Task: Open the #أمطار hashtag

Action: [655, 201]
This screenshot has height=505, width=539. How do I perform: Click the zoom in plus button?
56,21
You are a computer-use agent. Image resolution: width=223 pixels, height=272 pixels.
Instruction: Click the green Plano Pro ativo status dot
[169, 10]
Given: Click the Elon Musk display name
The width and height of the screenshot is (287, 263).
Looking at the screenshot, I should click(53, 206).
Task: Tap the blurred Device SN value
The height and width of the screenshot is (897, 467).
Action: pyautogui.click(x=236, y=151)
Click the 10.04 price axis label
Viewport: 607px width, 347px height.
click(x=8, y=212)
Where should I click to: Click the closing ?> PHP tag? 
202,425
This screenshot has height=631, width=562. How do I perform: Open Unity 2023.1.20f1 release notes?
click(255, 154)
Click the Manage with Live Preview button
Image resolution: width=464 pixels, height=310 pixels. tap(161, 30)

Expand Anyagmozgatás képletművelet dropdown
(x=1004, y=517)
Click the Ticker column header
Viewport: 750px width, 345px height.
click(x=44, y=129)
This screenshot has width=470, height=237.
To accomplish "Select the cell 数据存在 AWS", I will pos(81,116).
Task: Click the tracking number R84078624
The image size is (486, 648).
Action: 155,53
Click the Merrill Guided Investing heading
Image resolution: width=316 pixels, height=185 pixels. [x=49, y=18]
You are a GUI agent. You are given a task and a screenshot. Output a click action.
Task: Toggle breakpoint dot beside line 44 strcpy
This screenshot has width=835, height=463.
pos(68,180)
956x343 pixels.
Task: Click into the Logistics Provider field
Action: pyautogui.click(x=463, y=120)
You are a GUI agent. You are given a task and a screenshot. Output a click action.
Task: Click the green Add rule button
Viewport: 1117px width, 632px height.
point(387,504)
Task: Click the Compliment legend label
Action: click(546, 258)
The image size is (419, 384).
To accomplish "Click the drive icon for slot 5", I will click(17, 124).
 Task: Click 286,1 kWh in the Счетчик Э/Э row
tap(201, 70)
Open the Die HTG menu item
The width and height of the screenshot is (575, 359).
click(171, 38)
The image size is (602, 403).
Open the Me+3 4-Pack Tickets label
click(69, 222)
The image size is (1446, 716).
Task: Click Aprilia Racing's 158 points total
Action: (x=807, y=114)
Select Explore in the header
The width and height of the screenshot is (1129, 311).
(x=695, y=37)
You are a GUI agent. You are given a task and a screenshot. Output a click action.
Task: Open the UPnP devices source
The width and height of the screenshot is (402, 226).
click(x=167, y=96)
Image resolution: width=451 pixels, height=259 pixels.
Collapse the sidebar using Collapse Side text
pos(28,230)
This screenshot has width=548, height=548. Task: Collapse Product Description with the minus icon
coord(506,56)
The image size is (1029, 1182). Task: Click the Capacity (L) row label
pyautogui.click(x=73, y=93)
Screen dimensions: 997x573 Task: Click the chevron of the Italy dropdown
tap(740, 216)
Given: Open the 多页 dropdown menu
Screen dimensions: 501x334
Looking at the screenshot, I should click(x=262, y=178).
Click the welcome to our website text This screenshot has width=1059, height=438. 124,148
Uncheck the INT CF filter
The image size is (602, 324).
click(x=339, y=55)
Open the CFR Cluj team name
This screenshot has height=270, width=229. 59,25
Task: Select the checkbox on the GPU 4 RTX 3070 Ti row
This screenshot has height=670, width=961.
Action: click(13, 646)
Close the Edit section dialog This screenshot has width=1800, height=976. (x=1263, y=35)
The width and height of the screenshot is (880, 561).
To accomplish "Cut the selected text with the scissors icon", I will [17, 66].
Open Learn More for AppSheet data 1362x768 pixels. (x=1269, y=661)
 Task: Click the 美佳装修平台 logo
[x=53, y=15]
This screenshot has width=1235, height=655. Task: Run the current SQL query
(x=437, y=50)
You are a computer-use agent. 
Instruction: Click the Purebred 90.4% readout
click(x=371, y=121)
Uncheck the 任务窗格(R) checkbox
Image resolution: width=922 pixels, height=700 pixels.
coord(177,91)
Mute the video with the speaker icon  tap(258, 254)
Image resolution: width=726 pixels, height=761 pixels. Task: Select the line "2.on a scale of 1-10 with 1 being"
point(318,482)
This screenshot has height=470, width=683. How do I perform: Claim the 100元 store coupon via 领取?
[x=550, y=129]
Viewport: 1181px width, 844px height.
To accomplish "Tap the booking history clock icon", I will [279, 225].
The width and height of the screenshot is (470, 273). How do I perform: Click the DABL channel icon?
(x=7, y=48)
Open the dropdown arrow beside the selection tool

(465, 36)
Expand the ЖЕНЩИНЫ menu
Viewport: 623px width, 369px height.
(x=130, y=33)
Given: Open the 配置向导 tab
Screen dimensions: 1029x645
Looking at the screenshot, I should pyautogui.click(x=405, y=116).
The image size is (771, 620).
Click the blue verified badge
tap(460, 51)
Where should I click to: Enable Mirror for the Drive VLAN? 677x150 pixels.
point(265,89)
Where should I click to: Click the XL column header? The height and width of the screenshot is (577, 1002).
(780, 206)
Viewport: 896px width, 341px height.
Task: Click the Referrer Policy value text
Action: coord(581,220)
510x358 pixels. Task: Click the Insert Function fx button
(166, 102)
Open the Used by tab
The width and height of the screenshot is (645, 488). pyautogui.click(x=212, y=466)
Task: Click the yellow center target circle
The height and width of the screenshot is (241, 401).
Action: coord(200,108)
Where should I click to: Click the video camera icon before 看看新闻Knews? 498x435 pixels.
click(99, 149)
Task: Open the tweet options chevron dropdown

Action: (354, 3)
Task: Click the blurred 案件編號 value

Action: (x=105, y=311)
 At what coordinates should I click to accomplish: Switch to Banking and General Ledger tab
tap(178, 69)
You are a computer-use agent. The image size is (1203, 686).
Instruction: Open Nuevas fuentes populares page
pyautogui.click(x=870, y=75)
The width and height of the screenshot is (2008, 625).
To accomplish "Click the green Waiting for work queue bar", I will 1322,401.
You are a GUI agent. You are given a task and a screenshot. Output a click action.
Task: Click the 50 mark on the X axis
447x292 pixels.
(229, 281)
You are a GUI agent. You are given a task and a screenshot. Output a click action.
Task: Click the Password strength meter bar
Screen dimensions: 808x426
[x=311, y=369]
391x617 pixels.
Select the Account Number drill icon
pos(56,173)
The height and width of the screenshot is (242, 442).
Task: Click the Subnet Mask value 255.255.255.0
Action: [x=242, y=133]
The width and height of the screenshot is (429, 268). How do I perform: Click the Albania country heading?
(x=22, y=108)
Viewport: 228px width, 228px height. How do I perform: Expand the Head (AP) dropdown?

• _TASK REQUIREMENTS_
Produce an identical printout of the material above.

• _EXERCISE RESPONSE_
Task: Open the #أمطار hashtag

Action: [655, 201]
This screenshot has height=505, width=539. How do I perform: Click the zoom in plus button?
56,21
You are a computer-use agent. Image resolution: width=223 pixels, height=272 pixels.
Instruction: Click the green Plano Pro ativo status dot
[169, 10]
Given: Click the Elon Musk display name
The width and height of the screenshot is (287, 263).
Looking at the screenshot, I should click(53, 206).
Task: Tap the blurred Device SN value
The height and width of the screenshot is (897, 467).
Action: pyautogui.click(x=236, y=151)
Click the 10.04 price axis label
Viewport: 607px width, 347px height.
click(x=8, y=212)
Where should I click to: Click the closing ?> PHP tag? 
202,425
This screenshot has height=631, width=562. How do I perform: Open Unity 2023.1.20f1 release notes?
click(255, 154)
Click the Manage with Live Preview button
Image resolution: width=464 pixels, height=310 pixels. tap(161, 30)

Expand Anyagmozgatás képletművelet dropdown
(x=1004, y=517)
Click the Ticker column header
Viewport: 750px width, 345px height.
click(x=44, y=129)
This screenshot has width=470, height=237.
To accomplish "Select the cell 数据存在 AWS", I will pos(81,116).
Task: Click the tracking number R84078624
The image size is (486, 648).
Action: 155,53
Click the Merrill Guided Investing heading
Image resolution: width=316 pixels, height=185 pixels. [x=49, y=18]
You are a GUI agent. You are given a task and a screenshot. Output a click action.
Task: Toggle breakpoint dot beside line 44 strcpy
This screenshot has width=835, height=463.
pos(68,180)
956x343 pixels.
Task: Click into the Logistics Provider field
Action: pyautogui.click(x=463, y=120)
You are a GUI agent. You are given a task and a screenshot. Output a click action.
Task: Click the green Add rule button
Viewport: 1117px width, 632px height.
point(387,504)
Task: Click the Compliment legend label
Action: click(546, 258)
The image size is (419, 384).
To accomplish "Click the drive icon for slot 5", I will click(17, 124).
 Task: Click 286,1 kWh in the Счетчик Э/Э row
tap(201, 70)
Open the Die HTG menu item
The width and height of the screenshot is (575, 359).
click(171, 38)
The image size is (602, 403).
Open the Me+3 4-Pack Tickets label
click(69, 222)
The image size is (1446, 716).
Task: Click Aprilia Racing's 158 points total
Action: (x=807, y=114)
Select Explore in the header
The width and height of the screenshot is (1129, 311).
(x=695, y=37)
You are a GUI agent. You are given a task and a screenshot. Output a click action.
Task: Open the UPnP devices source
The width and height of the screenshot is (402, 226).
click(x=167, y=96)
Image resolution: width=451 pixels, height=259 pixels.
Collapse the sidebar using Collapse Side text
pos(28,230)
This screenshot has width=548, height=548. Task: Collapse Product Description with the minus icon
coord(506,56)
The image size is (1029, 1182). Task: Click the Capacity (L) row label
pyautogui.click(x=73, y=93)
Screen dimensions: 997x573 Task: Click the chevron of the Italy dropdown
tap(740, 216)
Given: Open the 多页 dropdown menu
Screen dimensions: 501x334
Looking at the screenshot, I should click(x=262, y=178).
Click the welcome to our website text This screenshot has width=1059, height=438. 124,148
Uncheck the INT CF filter
The image size is (602, 324).
click(x=339, y=55)
Open the CFR Cluj team name
This screenshot has height=270, width=229. 59,25
Task: Select the checkbox on the GPU 4 RTX 3070 Ti row
This screenshot has height=670, width=961.
Action: click(13, 646)
Close the Edit section dialog This screenshot has width=1800, height=976. (x=1263, y=35)
The width and height of the screenshot is (880, 561).
To accomplish "Cut the selected text with the scissors icon", I will [17, 66].
Open Learn More for AppSheet data 1362x768 pixels. (x=1269, y=661)
 Task: Click the 美佳装修平台 logo
[x=53, y=15]
This screenshot has width=1235, height=655. Task: Run the current SQL query
(x=437, y=50)
You are a computer-use agent. 
Instruction: Click the Purebred 90.4% readout
click(x=371, y=121)
Uncheck the 任务窗格(R) checkbox
Image resolution: width=922 pixels, height=700 pixels.
coord(177,91)
Mute the video with the speaker icon  tap(258, 254)
Image resolution: width=726 pixels, height=761 pixels. Task: Select the line "2.on a scale of 1-10 with 1 being"
point(318,482)
This screenshot has height=470, width=683. How do I perform: Claim the 100元 store coupon via 领取?
[x=550, y=129]
Viewport: 1181px width, 844px height.
To accomplish "Tap the booking history clock icon", I will [279, 225].
The width and height of the screenshot is (470, 273). How do I perform: Click the DABL channel icon?
(x=7, y=48)
Open the dropdown arrow beside the selection tool

(465, 36)
Expand the ЖЕНЩИНЫ menu
Viewport: 623px width, 369px height.
(x=130, y=33)
Given: Open the 配置向导 tab
Screen dimensions: 1029x645
Looking at the screenshot, I should pyautogui.click(x=405, y=116).
The image size is (771, 620).
Click the blue verified badge
tap(460, 51)
Where should I click to: Enable Mirror for the Drive VLAN? 677x150 pixels.
point(265,89)
Where should I click to: Click the XL column header? The height and width of the screenshot is (577, 1002).
(780, 206)
Viewport: 896px width, 341px height.
Task: Click the Referrer Policy value text
Action: coord(581,220)
510x358 pixels. Task: Click the Insert Function fx button
(166, 102)
Open the Used by tab
The width and height of the screenshot is (645, 488). pyautogui.click(x=212, y=466)
Task: Click the yellow center target circle
The height and width of the screenshot is (241, 401).
Action: coord(200,108)
Where should I click to: Click the video camera icon before 看看新闻Knews? 498x435 pixels.
click(99, 149)
Task: Open the tweet options chevron dropdown

Action: (354, 3)
Task: Click the blurred 案件編號 value

Action: (x=105, y=311)
 At what coordinates should I click to accomplish: Switch to Banking and General Ledger tab
tap(178, 69)
You are a computer-use agent. The image size is (1203, 686).
Instruction: Open Nuevas fuentes populares page
pyautogui.click(x=870, y=75)
The width and height of the screenshot is (2008, 625).
To accomplish "Click the green Waiting for work queue bar", I will 1322,401.
You are a GUI agent. You are given a task and a screenshot. Output a click action.
Task: Click the 50 mark on the X axis
447x292 pixels.
(229, 281)
You are a GUI agent. You are given a task and a screenshot. Output a click action.
Task: Click the Password strength meter bar
Screen dimensions: 808x426
[x=311, y=369]
391x617 pixels.
Select the Account Number drill icon
pos(56,173)
The height and width of the screenshot is (242, 442).
Task: Click the Subnet Mask value 255.255.255.0
Action: [x=242, y=133]
The width and height of the screenshot is (429, 268). How do I perform: Click the Albania country heading?
(x=22, y=108)
Viewport: 228px width, 228px height. How do I perform: Expand the Head (AP) dropdown?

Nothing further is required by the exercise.